[metrics-bugs] #25196 [Metrics/Statistics]: Cut off recent dates from several CSV files (was: Cut off recent dates from hidserv.csv)
Tor Bug Tracker & Wiki
blackhole at torproject.org
Wed Mar 7 08:38:16 UTC 2018
#25196: Cut off recent dates from several CSV files
--------------------------------+------------------------------
Reporter: karsten | Owner: karsten
Type: defect | Status: needs_review
Priority: Medium | Milestone:
Component: Metrics/Statistics | Version:
Severity: Normal | Resolution:
Keywords: | Actual Points:
Parent ID: | Points:
Reviewer: iwakeh | Sponsor:
--------------------------------+------------------------------
Changes (by karsten):
* status: needs_revision => needs_review
Comment:
I set up a local metrics-web instance and modified it to run once per hour
and not cut off any dates at all.

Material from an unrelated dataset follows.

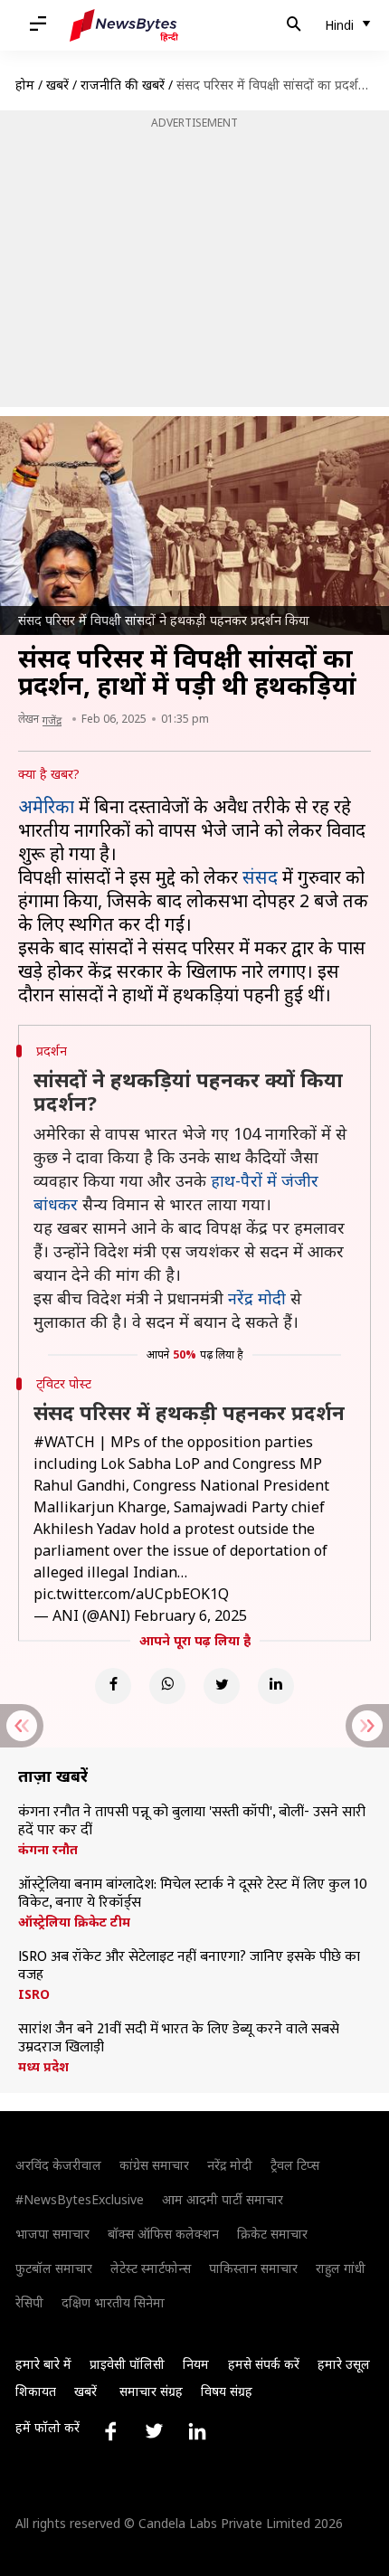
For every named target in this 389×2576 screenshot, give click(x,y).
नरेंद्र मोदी (257, 1298)
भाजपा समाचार (52, 2233)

I'm
[https://trac.torproject.org/projects/tor/attachment/ticket/25196/cut-off-
recent-dates-2018-03-06.pdf attaching a PDF file] showing how statistics
for given dates (colors) change (y axis) over the UTC day of March 6 (x
axis). If a colored line changes much over the day, we cannot reasonable
include it yet and need to cut off that date. There's a trade-off of
holding back a statistic that is still changing too much vs. delaying a
statistic more than necessary and not being able to act on the data.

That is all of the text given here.